Que mais tem ela? Meia dúzia de jardins. As melhores
piscinas da Península. Um Salão Central Eborense. Que dá sessões cinematográficas diariamente (à
6ª feira o filme é português). Um teatro (o Garcia de Resende) que em dois
meses abriu para apresentar um concerto, uma peça de teatro ("D. Quixote", pelo Teatro
Experimental de Cascais) e uma ópera ("Rigoletto",
pela Companhia do Trindade). Um espectáculo de cada.
Cinema, café, Praça do Giraldo, casas e pouco mais. O que há
para fazer. As perspectivas para as miúdas são mais negras. (JCF - 1968.12.26)
1969
Manhã clara, cheia de sol. Um céu azul, sujo de fiapos
brancos - nem por isso menos belo. Telhados cor de tijolo. Com ervas verdes,
pequenas florestas correndo ao longo de profundos vales ou galgando montanhas.
Paredes brancas, sujas. Sólidas chaminés, umas aninhadas junto às paredes
(buscando nelas protecção ou protegendo-as?), outras erguendo-se altaneiras,
por cima dos telhados e das casas, mas pesadas demais para juntarem a sua
alvura suja aos fiapos azul claro que juncam o céu. (NSM - 1969.01.01)
Andei a deambular pelas ruas de Évora armado em explorador.

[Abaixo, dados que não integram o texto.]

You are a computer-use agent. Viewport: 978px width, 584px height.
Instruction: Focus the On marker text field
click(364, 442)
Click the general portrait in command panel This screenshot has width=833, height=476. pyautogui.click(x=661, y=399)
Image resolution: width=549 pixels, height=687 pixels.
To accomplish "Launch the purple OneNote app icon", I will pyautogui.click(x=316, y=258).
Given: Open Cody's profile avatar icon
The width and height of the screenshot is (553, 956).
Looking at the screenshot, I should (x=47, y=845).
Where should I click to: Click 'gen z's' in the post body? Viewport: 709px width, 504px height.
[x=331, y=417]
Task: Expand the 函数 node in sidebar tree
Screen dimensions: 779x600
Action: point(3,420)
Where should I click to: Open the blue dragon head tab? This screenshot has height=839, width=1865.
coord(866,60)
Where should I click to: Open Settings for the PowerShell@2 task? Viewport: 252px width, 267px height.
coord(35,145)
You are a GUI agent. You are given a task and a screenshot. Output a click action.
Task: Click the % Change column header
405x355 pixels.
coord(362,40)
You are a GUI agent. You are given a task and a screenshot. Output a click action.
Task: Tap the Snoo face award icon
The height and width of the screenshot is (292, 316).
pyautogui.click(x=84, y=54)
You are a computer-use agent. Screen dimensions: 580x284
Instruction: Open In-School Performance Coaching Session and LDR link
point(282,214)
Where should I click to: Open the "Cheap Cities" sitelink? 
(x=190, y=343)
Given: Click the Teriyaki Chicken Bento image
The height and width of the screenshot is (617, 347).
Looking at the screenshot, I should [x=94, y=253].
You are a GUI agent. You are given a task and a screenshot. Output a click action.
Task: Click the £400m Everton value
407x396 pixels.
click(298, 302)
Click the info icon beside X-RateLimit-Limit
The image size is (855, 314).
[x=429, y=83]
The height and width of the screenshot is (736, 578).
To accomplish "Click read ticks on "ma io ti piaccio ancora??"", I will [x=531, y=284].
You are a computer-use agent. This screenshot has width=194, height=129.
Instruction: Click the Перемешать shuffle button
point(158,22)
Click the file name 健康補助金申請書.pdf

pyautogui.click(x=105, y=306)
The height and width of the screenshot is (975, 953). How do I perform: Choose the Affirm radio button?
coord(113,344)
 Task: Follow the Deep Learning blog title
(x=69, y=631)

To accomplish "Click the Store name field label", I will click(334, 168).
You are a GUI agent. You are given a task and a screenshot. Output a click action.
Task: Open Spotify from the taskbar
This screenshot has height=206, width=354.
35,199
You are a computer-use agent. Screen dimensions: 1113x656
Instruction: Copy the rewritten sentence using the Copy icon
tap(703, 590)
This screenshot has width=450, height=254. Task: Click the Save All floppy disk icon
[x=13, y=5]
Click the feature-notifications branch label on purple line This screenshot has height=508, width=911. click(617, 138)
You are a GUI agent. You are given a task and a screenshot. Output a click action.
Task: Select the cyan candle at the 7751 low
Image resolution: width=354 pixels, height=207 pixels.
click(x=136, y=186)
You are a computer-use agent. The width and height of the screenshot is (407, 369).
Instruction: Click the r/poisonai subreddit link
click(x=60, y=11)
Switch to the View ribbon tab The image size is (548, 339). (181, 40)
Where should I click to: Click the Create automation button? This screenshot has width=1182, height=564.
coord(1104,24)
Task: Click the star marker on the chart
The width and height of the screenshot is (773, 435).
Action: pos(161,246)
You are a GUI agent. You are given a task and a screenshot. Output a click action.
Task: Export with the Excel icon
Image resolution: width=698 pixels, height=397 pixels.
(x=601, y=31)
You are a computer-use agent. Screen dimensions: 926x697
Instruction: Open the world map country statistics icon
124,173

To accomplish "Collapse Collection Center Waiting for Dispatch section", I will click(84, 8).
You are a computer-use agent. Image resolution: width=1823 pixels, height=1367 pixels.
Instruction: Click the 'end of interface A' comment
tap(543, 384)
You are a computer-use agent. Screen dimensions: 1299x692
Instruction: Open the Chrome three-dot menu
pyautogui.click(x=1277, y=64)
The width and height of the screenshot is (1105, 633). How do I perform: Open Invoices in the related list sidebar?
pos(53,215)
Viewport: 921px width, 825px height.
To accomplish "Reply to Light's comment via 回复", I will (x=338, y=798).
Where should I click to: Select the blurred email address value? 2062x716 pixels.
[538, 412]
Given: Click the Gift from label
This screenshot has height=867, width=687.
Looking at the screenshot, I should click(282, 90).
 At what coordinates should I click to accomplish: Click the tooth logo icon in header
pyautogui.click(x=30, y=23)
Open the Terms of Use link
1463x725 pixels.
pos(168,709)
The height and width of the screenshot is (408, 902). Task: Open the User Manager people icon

Cruzes em esquinas assinalam o local onde foi assassinado, largos anos atrás,
um homem qualquer, ruas desertas, miúdos, roupa estendida nas janelas, um
gatito que roça nas minhas botas, o miúdo que me pede dinheiro, já não sei para
quê. Por fim o regresso ao Giraldo. Rumo ao Mercado, onde se vendem animais
embalsamados, artigos de barro, caça, peixe, brinquedos... esses brinquedos de
lata ou de madeira que eu reconheci como já tendo sido meus numa longínqua
infância que já não reconheço como minha. Seguiu-se a habitual passagem pelo Jardim
Público. Onde está uma oliveira com uma lápide que reza assim: “Oliveira plantada em 14 de Julho de 1919
comemorando a Paz Universal após a Guerra dos Povos Aliados contra a
Alemanha" (NSM - 1969.01.26)
(...) Era um jardim geometricamente desconfortável, artificial, No coreto a banda tocava. Além, caridosamente, alguém partilhava com os "jardineantes" as goelas do transístor escancaradas. no banco, Ao meu lado, uma matrona e uma gaiata conversam banalmente: "puxa a mala um bocadinho mais para baixo. isso! assim! para que te não vejam as pernas". E eu sorrio-me por entre a sisudez duma "Introdução à Vida Política". Pobres e ridículas gaiatas! Pobres e ridículas matronas! (1969.02.24)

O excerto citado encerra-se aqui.